I last wrote about Climate Change and Civilization for the past 4,000 Years in 2016. Since then, a lot has changed, and I’ve learned a lot more about the subject. First, we learned that various air and sea temperature proxies, such as ice core δ18O or tree rings, are all different. For a discussion of some temperature proxies used and the problems with them, see here. Proxies have different accuracies, they are often sensitive to the temperature of different seasons, and they have different temporal resolutions. Thus, as pointed out by Soon and Baliunas in 2003, they are all local and “cannot be combined into a hemispheric or global quantitative composite.”

The global average surface temperature (GAST) reconstruction relied upon in the IPCC AR6 report was by Kaufman, et al. The authors admit that the average spacing of each temperature (the temporal resolution) is 164 years. Thus, to compare the entire global instrumental temperature record to the proxies in a valid way, one must average all the daily readings since 1860 into one point. That is, the rate of warming since 1860 is irrelevant, the proxy record cannot see a 164-year increase. The problem of comparing daily modern instrumental temperature records to proxies is discussed by Renee Hannon here.

Temperature Proxies

Most temperature proxies are sensitive to only one season, yet it is clear that seasonal temperatures vary at different rates and yearly average temperatures vary differently than seasonal temperatures. Mixing them statistically to create an accurate GAST record of the distant past is not possible.

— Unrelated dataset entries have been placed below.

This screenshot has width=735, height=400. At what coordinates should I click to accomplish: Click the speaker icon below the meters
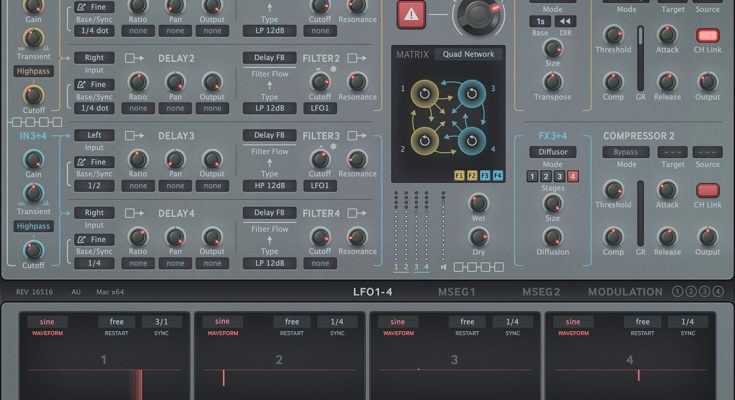(x=444, y=268)
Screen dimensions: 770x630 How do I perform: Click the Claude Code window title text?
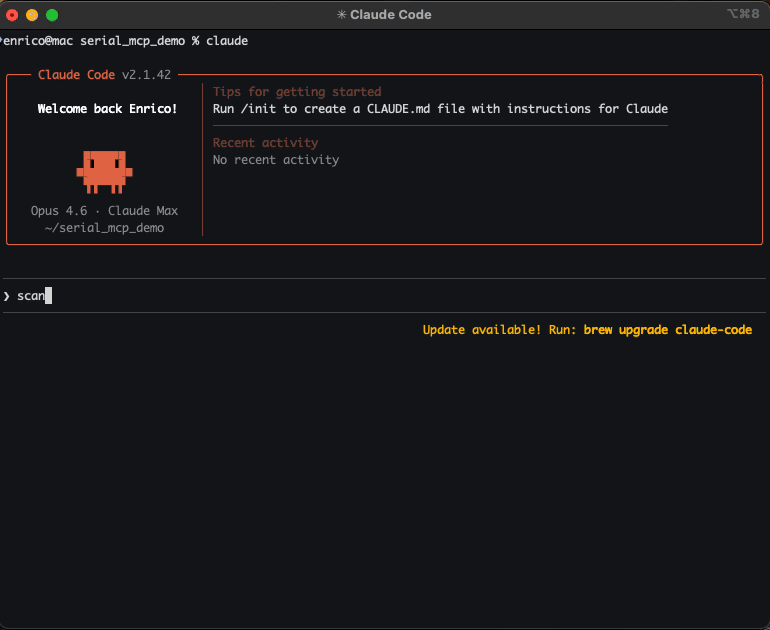point(391,15)
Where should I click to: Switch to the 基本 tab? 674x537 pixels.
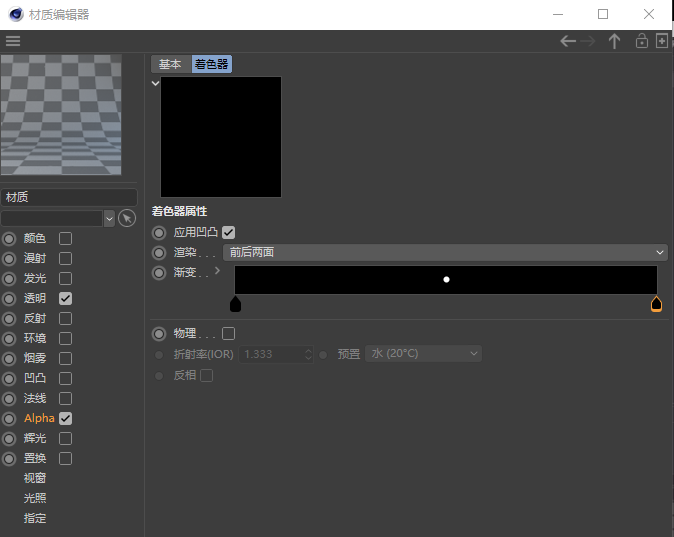click(170, 64)
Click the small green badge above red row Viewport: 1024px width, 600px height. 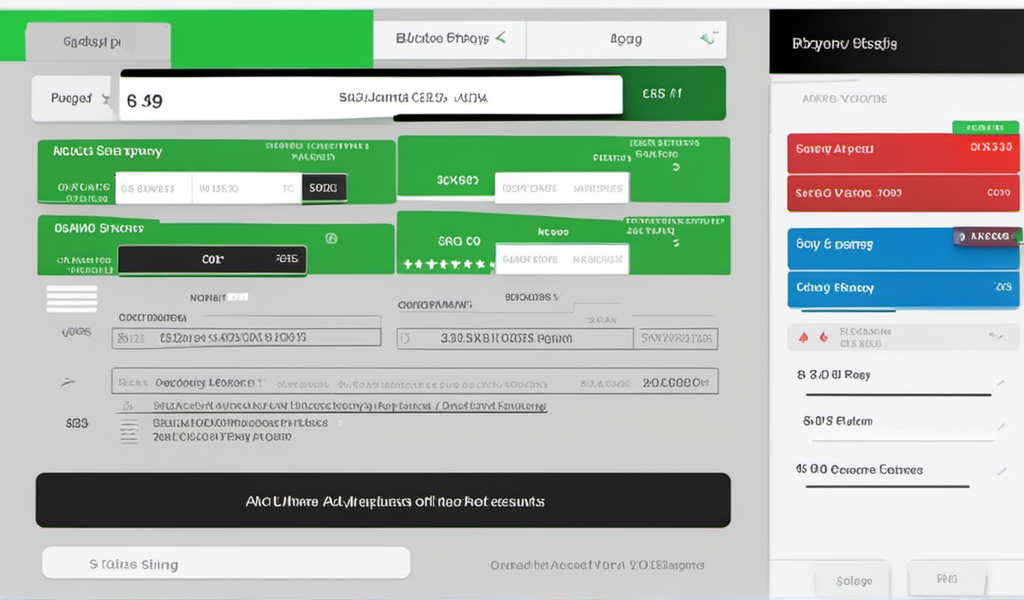tap(985, 127)
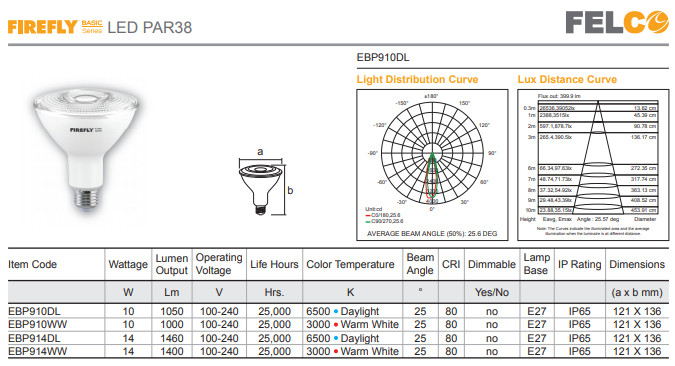Select the EBP910DL item code row
Screen dimensions: 675x366
point(338,311)
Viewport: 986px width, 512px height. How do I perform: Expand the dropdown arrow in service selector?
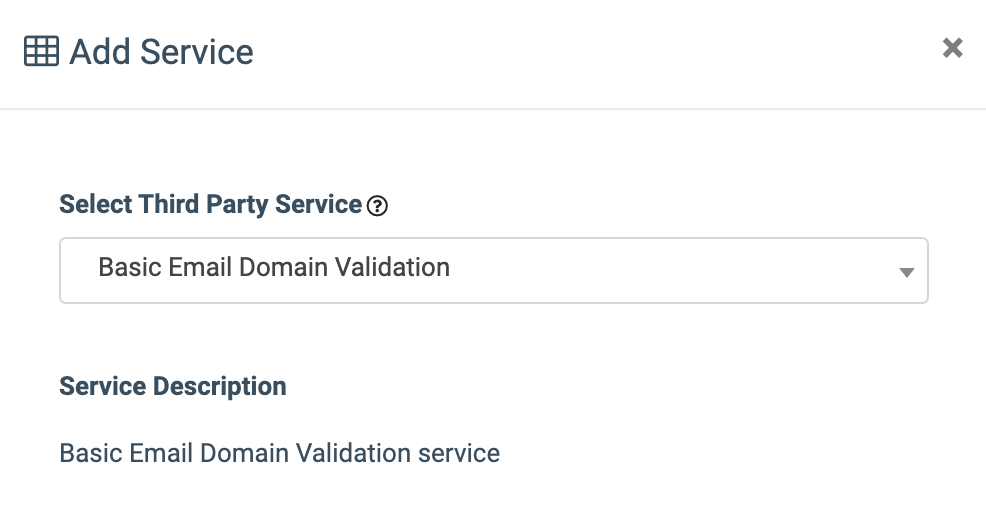[x=906, y=272]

This problem is discussed in more detail here and here. Further most proxies are affected by precipitation frequency and/or CO2 levels as well as temperature. We know CO2 is higher today than in the past few thousand years and cannot correct for precipitation frequency or amount.

While combining hundreds of proxies into one composite “global” or “hemispheric” record is a fool’s errand, we can look at high-quality, high-resolution local proxies from multiple places to get a qualitative sense of global or hemispheric climate changes, which is also what Soon and Baliunas did in 2003. Two records are especially helpful, they are the Greenland ice core record by Vinther, et al. and the Indonesian Throughflow 500-meter water depth record from the Makassar Strait by Rosenthal, et al. The Makassar Strait record is representative of northern Pacific sea surface temperatures and the Vinther Greenland record is representative of air temperature in the Greenland-Renland-Agassiz area. The Vinther record is superior to the more commonly used GISP2 record (Alley, 2004) & (Alley, 2000) because it accounts for elevation changes and ice flow. Both corrupt the GISP2 reconstruction.

Both the Vinther and Rosenthal temperature records have a 20-year resolution over our 4,000-year period, which is a good resolution for proxies. Accuracy is good in both records and about ±0.3°C. Both are Northern Hemisphere proxies but are located 9,500 miles apart. They are compared to a comparable (10-year resolution) Antarctic proxy (Jouzel, et al., 2007) in figure 1. As you can see, averaging Northern Hemisphere proxies with Southern Hemisphere proxies is not always a good idea, temperature trends vary with latitude.

Figure 1. Proxy temperatures for the Holocene from Antarctica (Dome C, Jouzel et al., 2007), Greenland (Vinther), and Indonesia (Rosenthal). The Neoglacial climatic period is labeled. It is a Northern Hemisphere temperature decline.

As figure 1 suggests the long decline in temperature labeled the “Neoglacial” is mainly a Northern Hemisphere phenomenon, this is more clearly seen in figure 1 here. Figure 2 compares the Vinther and Rosenthal records from figure 1 with selected historical events and Usoskin’s solar grand minima (SGM) record (Usoskin, 2017) shown as orange outlined black dots. Notice the smoothed version of the Vinther record is plotted in figure 1 and the unsmoothed 20-year record is plotted in figure 2. To see figure 2 in full resolution, click on the image or here. The figure prints well on 8.5×11 inch or A4 paper.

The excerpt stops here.